[start Entries supplied]

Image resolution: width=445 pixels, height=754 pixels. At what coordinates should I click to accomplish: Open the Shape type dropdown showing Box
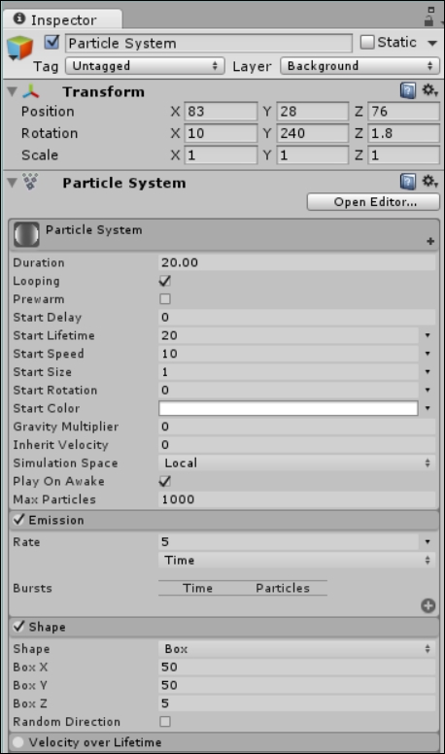pyautogui.click(x=296, y=649)
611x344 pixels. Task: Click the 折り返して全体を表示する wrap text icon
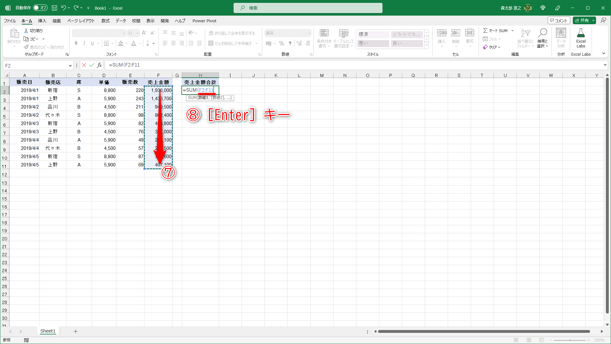[211, 33]
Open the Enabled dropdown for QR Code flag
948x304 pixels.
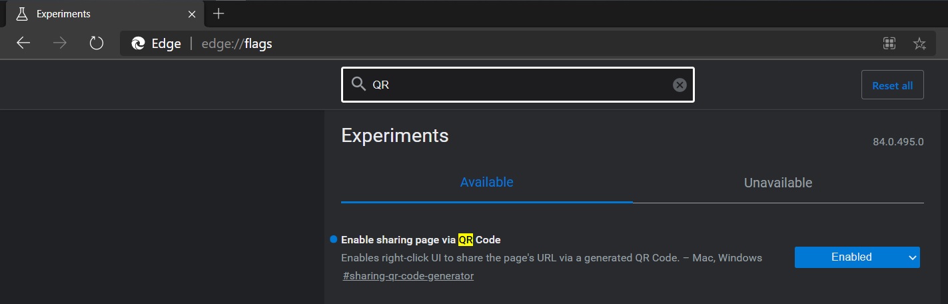857,257
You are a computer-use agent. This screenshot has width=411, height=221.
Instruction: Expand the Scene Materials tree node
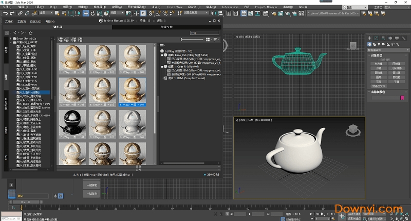pyautogui.click(x=11, y=39)
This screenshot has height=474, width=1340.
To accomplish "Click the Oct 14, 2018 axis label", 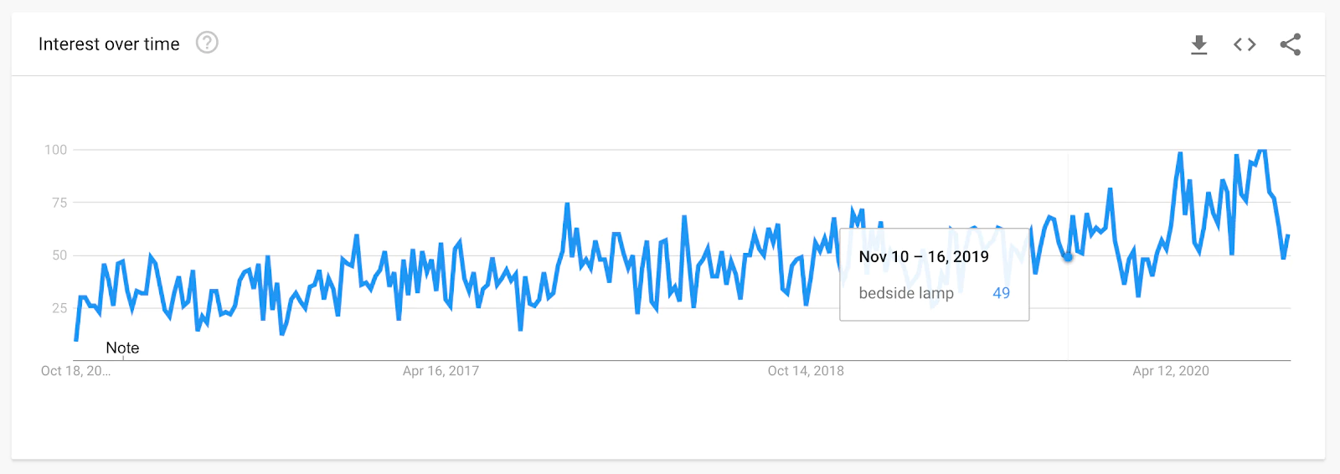I will (806, 371).
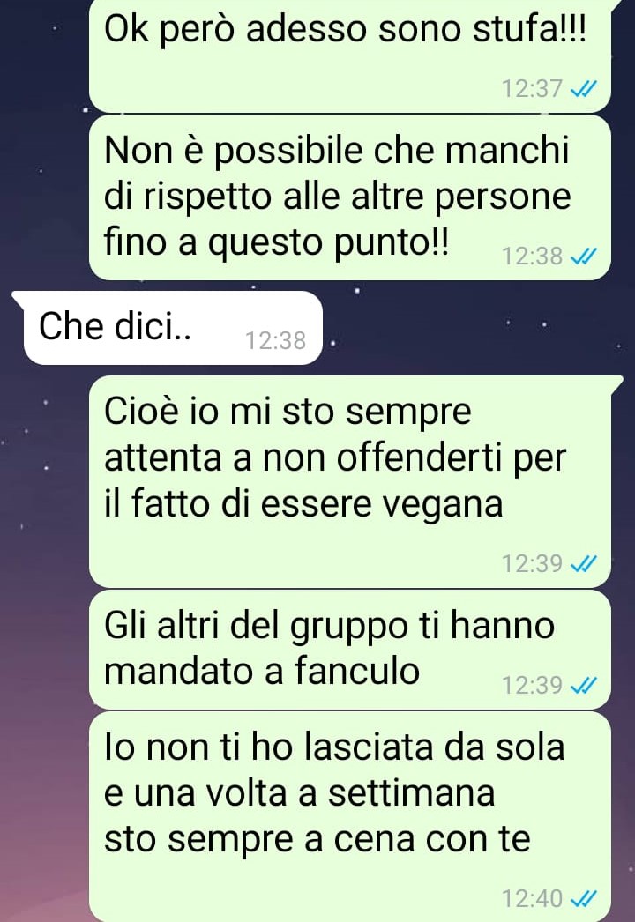The width and height of the screenshot is (635, 922).
Task: Tap the 'Ok però adesso sono stufa!!!' message
Action: pos(349,56)
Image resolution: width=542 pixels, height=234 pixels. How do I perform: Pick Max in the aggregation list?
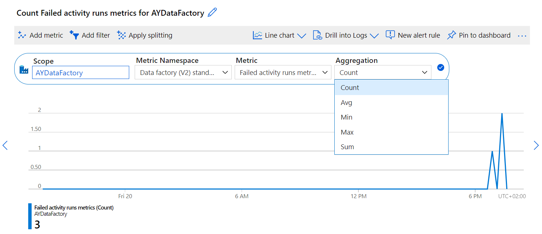pos(347,132)
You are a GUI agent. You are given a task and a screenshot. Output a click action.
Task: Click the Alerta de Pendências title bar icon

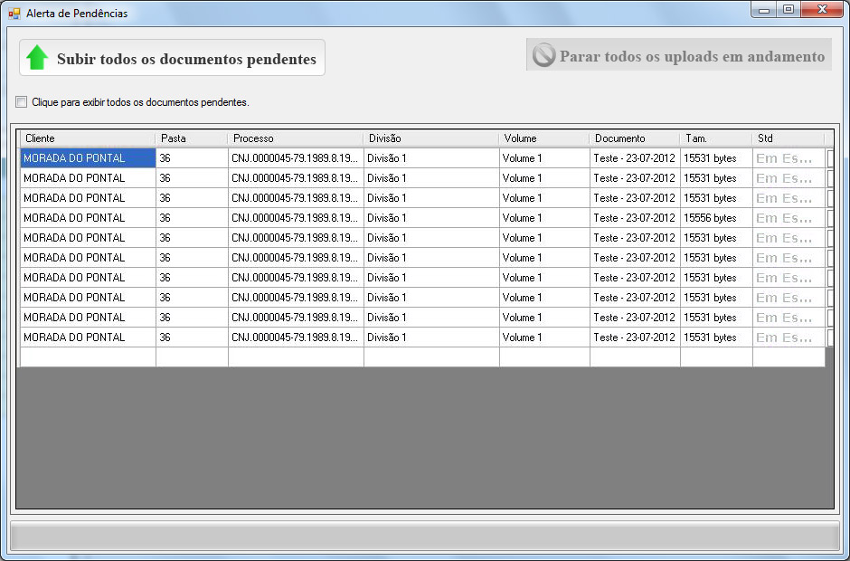(14, 14)
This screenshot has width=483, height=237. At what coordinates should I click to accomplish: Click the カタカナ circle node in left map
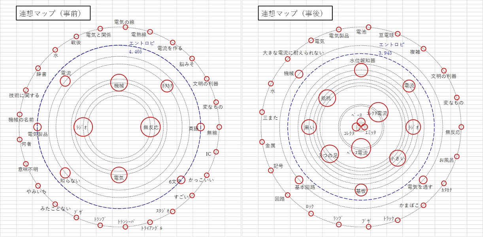167,86
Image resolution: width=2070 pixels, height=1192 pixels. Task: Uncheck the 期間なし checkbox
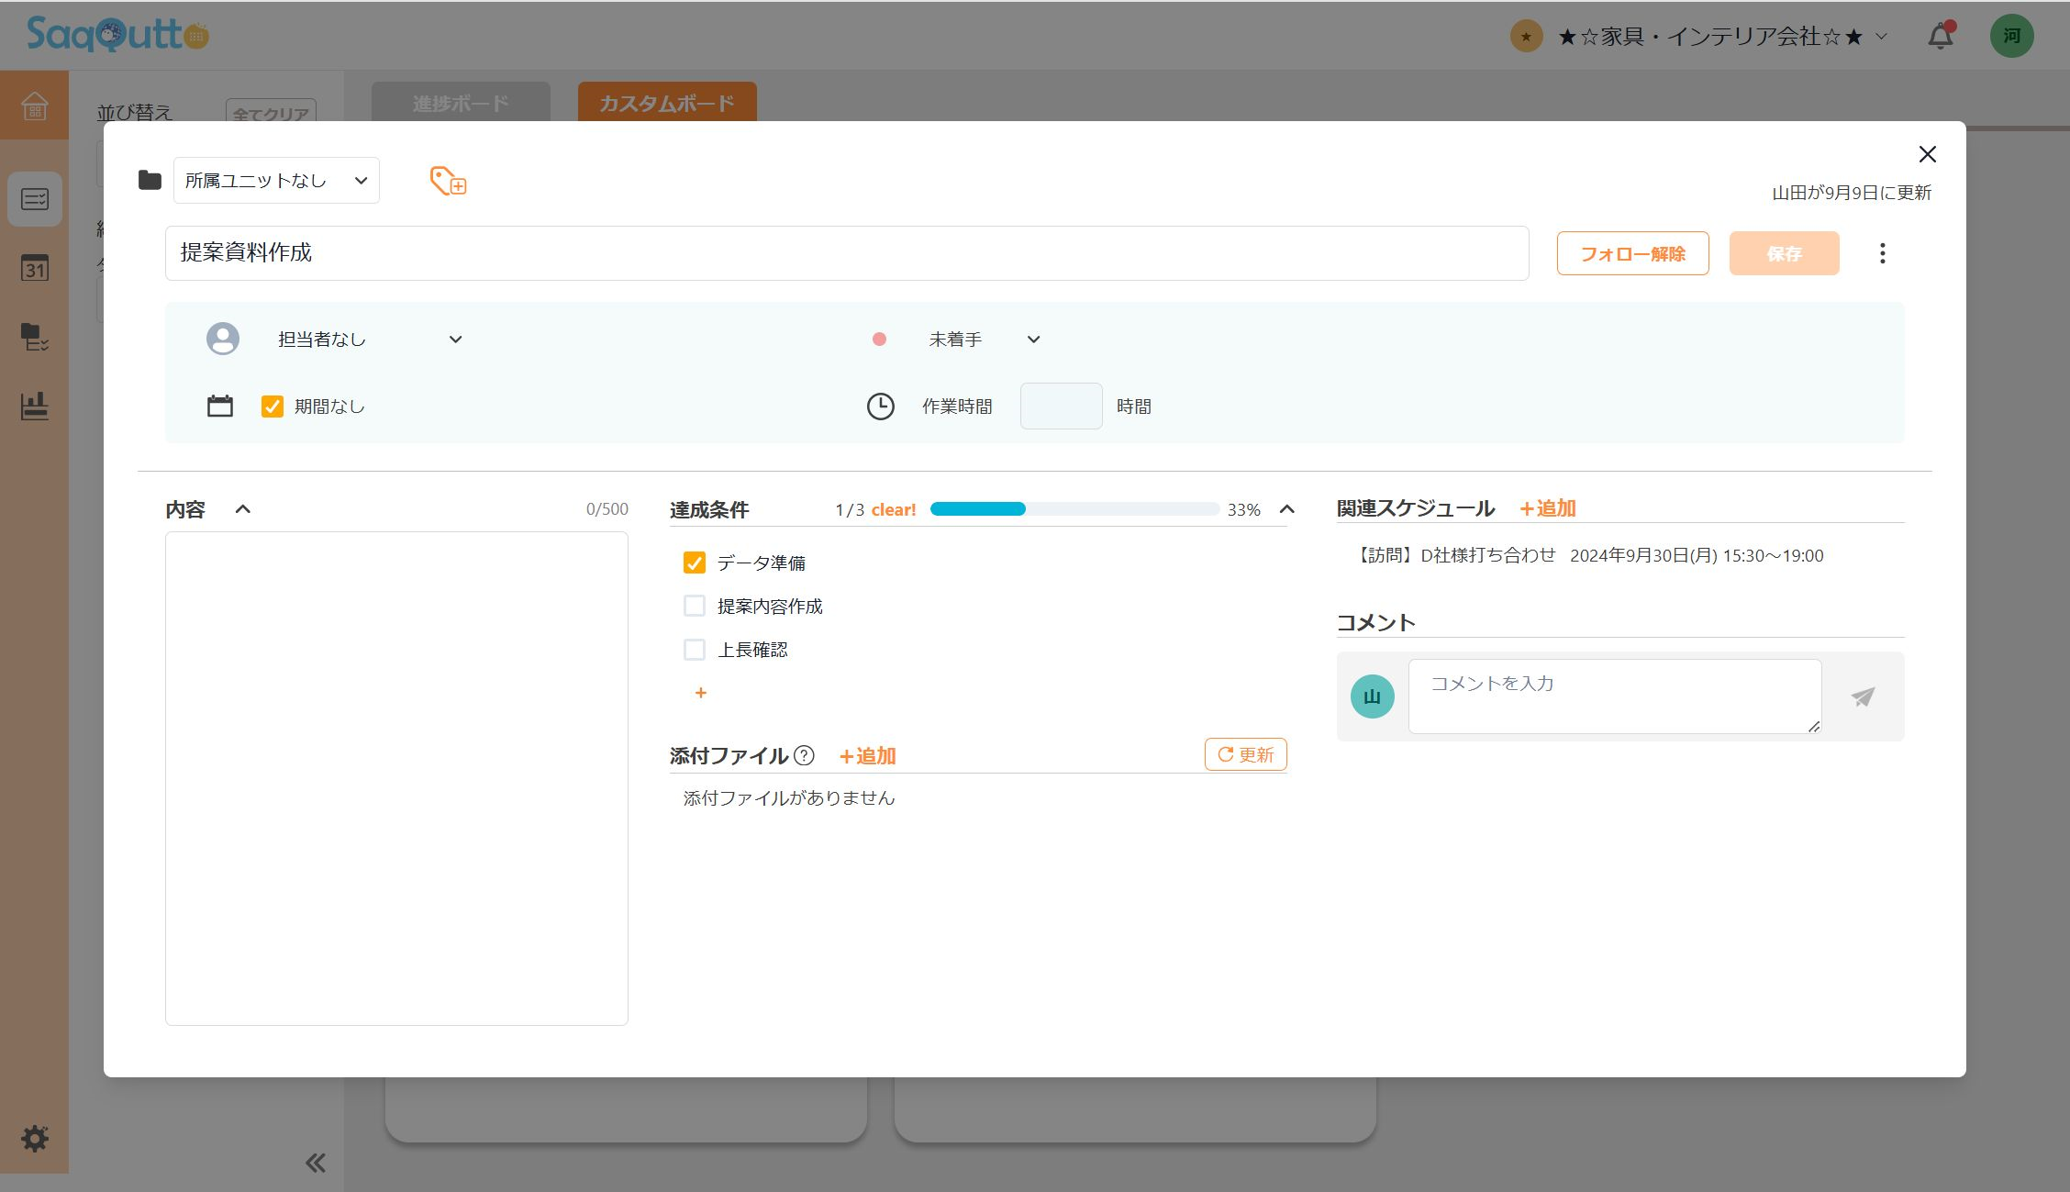[273, 407]
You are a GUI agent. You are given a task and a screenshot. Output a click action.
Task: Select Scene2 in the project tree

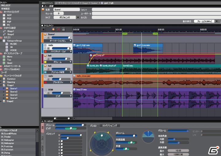pos(14,92)
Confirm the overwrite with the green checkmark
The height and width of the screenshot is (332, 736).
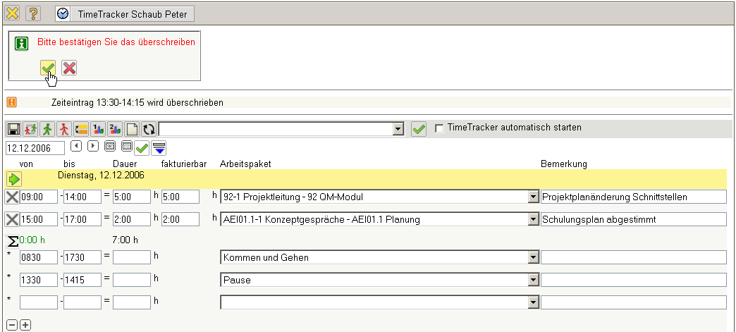tap(48, 68)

[end Entries supplied]

What the exercise asks. Copy the items word for word, starting at the line that contains "Image resolution: width=542" and ending with the last line of the items. Leave the pictures out.

Correct result.
Image resolution: width=542 pixels, height=234 pixels. How do I perform: Pick Max in the aggregation list?
pos(347,132)
You are a GUI agent. You are given a task and a screenshot. Output a click action.
Task: Click the Alerta de Pendências title bar icon

(14, 14)
This screenshot has width=483, height=237. At what coordinates should I click to accomplish: Click the カタカナ circle node in left map
167,86
Image resolution: width=2070 pixels, height=1192 pixels. Task: Uncheck the 期間なし checkbox
[273, 407]
You are a GUI agent. You are given a task and a screenshot. Output a click action.
Task: Select Scene2 in the project tree

pos(14,92)
Confirm the overwrite with the green checkmark
The height and width of the screenshot is (332, 736).
tap(48, 68)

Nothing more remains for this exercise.